The type system and semantics naturally generalize to these new method signatures.

Restrictions

Type Currying

Currying type clauses enables partial type inference, as the left clause can be specified while the right one is not. As this is a very useful feature, we expect people would use it liberally, and recommending the curried form. We are uncertain about the readability of the resulting methods, we have therefore decided to not include type currying as part of this proposal.

Note however that, if absolutely necessary, it is still possible to curry type parameters as such: def foo[A](using DummyImplicit)[B], since the implicit search for DummyImplicit will always succeed. This is sufficiently unwieldy that it is unlikely the above becomes the norm.

Class Signatures

Class signatures are unchanged. Classes can still only have at most one type parameter list, which must come first. For example, the following definition is still invalid:

class Pair[+A](val a: A)[+B](val b: B)

Class signatures already have limitations compared to def signatures. For example, they must have at least one term parameter list. There is therefore precedent for limiting their expressiveness compared to def parameter lists.

The rationale for this restriction is that classes also define associated types. It is unclear what the type of an instance of Pair with A and B should be. It could be defined as Foo[A][B]. That still leaves holes in terms of path-dependent types, as B’s definition could not depend on the path a. Allowing interleaved type parameters for class definitions is therefore restricted for now. It could be allowed with a follow-up proposal.

Note: As apply is a normal method, it is totally possible to define a method def apply[A](a: A)[B](b: B) on Pair’s companion object, allowing to create instances with Pair[Int](4)[Char]('c').

LHS of extension methods

The left hand side of extension methods remains unchanged, since they only have one explicit term clause, and since the type parameters are very rarely passed explicitly, it is not as necessary to have multiple type clauses there.

Currently, Scala 2 can only call/override methods with at most one leading type parameter clause, which already forbids calling extension methods like extension (x: Int) def bar[A](y: A), which desugars to def bar(x: Int)[A](y: A). This proposal does not change this, so methods like def foo[A](x: A)[B] will not be callable from Scala 2.

Compatibility

The proposal is expected to be backward source compatible. New signatures currently do not parse, and typing rules are unchanged for existing signatures.

Backward binary compatibility is straightforward.

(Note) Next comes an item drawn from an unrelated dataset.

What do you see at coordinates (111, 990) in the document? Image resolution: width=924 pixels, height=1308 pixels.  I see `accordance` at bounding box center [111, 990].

Backward TASTy compatibility should be straightforward. The TASTy format is such that we can extend it to support interleaved type parameter lists without added complexity. If necessary, a version check can decide whether to read signatures in the new or old format. For typechecking, like for source compatibility, the typing rules are unchanged for signatures that were valid before.

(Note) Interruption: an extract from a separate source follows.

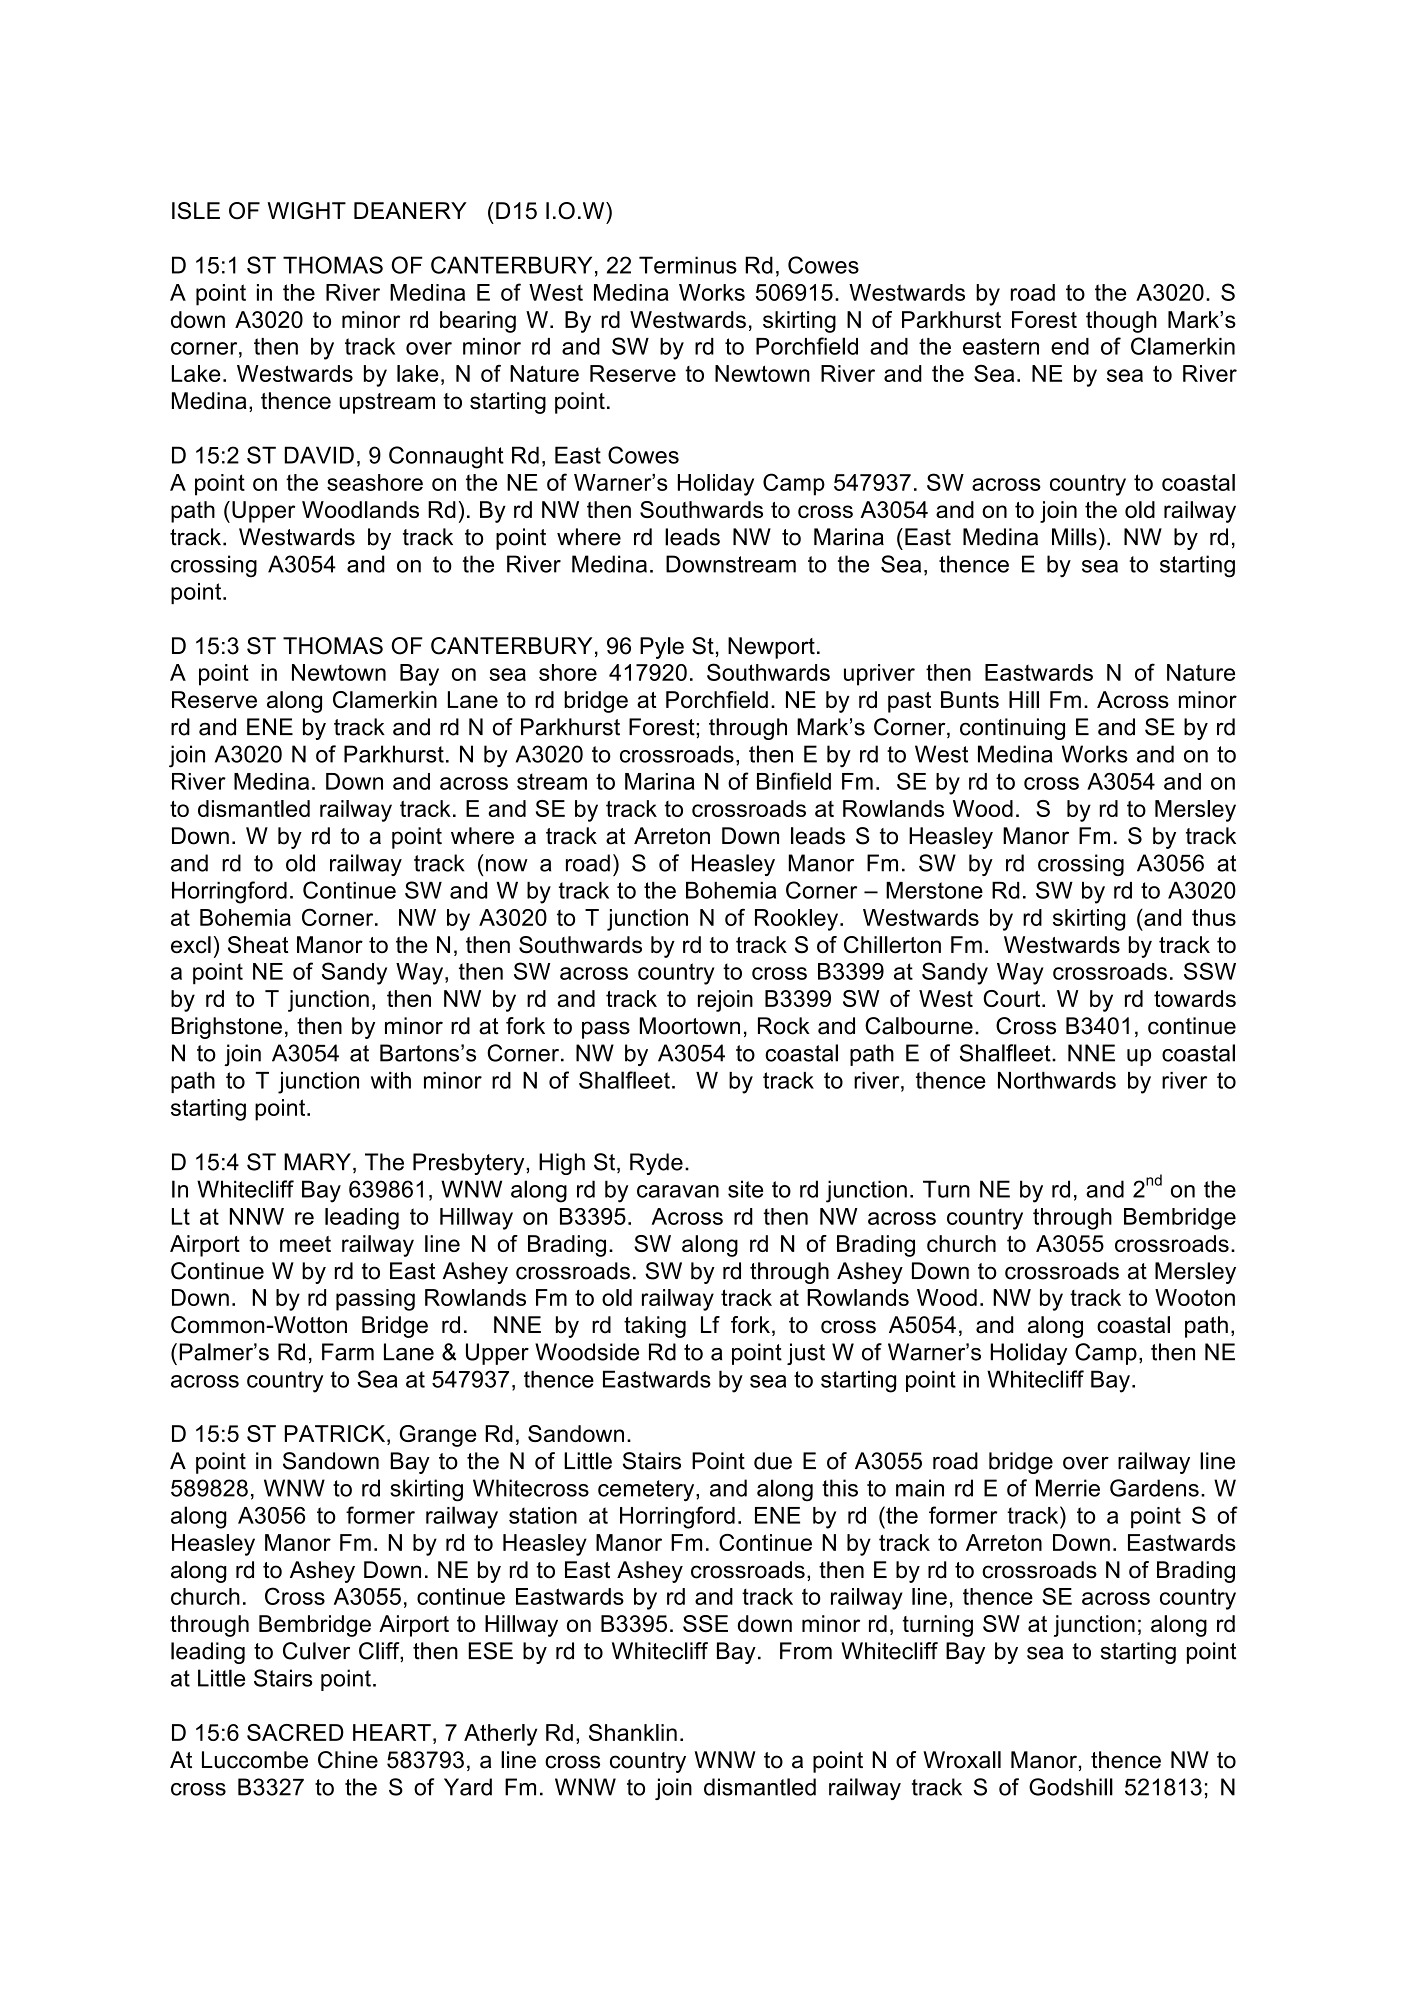  I want to click on Farm, so click(348, 1352).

Of course, libraries that choose to evolve their public API to take advantage of the new signatures may expose incompatibilities.

Alternatives

The proposal is a natural generalization of method signatures. We could have extended the proposal to type currying (allowing partial type inference), but have not due to the concerns mentionned in Restrictions. This might be the subject of a follow up proposal, if the concerns can be addressed.

As discussed above, we may want to consider generalizing class parameter lists as well. However, we feel it is better to leave that extension to a follow-up proposal, if required.